Let $ABC$ be a triangle for which $AB = AC$. Suppose the orthocentre of the triangle lies on the in-circle. Find the ratio $\frac{AB}{BC}$.
This problem is taken from the $31$st Indian National Mathematical Olympiad.
I am looking for all possible solutions to this problem( to better understand $- $ the strategies to solve Geometry problems)
Note:- I don't know much Co-ordinate Geometry. So, please restrict your answers to the scope of Euclidean Geometry.
Since the triangle is isosceles, the orthocentre lies on the perpendicular $AD$ from $A$ on to $BC$. Let it cut the incircle at $H$.

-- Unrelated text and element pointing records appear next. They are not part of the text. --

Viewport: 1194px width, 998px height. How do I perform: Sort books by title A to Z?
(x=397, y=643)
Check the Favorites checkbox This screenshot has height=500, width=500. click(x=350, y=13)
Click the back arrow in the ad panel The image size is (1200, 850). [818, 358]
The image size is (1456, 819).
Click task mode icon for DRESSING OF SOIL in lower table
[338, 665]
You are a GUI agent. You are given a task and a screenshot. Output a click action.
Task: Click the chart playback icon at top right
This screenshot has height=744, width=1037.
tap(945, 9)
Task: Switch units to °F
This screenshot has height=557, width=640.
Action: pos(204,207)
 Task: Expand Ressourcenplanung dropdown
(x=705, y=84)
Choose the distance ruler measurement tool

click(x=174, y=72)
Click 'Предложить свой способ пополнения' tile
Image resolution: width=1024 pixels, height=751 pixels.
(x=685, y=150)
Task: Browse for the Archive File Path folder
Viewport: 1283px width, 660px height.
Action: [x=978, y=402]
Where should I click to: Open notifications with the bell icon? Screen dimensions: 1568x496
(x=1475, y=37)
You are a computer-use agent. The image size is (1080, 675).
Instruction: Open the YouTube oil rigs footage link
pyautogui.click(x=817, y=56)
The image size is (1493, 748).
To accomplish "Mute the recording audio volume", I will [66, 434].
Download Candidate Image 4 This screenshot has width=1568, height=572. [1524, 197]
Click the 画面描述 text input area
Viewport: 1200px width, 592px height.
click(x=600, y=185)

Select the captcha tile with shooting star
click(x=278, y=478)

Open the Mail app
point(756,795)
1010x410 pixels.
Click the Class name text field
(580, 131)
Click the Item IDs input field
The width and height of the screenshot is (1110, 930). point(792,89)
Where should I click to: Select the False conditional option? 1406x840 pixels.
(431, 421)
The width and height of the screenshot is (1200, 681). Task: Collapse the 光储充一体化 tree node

Let $D$ be the mid-point of $BC$. Extend $AD$ to meet the circumcircle in $L$. Then we know that $HD=DL$. But, we have, $HD=2r$ where $r$ is the inradius of triangle $ABC$. Thus, $DL=2r$. Therefore, $IL=ID+DL=r+2r=3r$. We also know that $LB = LI$. Therefore $LB = 3r$. This gives $$\frac{BL}{LD} = \frac{3r}{2r} = \frac{3}{2}$$ But triangle $BLD$ is similar to triangle $ABD$. So Finally, we get, $$\frac{AB}{BD} = \frac{BL}{LD} = \frac{3}{2}$$ Hence, $$\frac{AB}{BC} = \frac{AB}{2BD} = \frac{3}{4}$$ Hope it helps.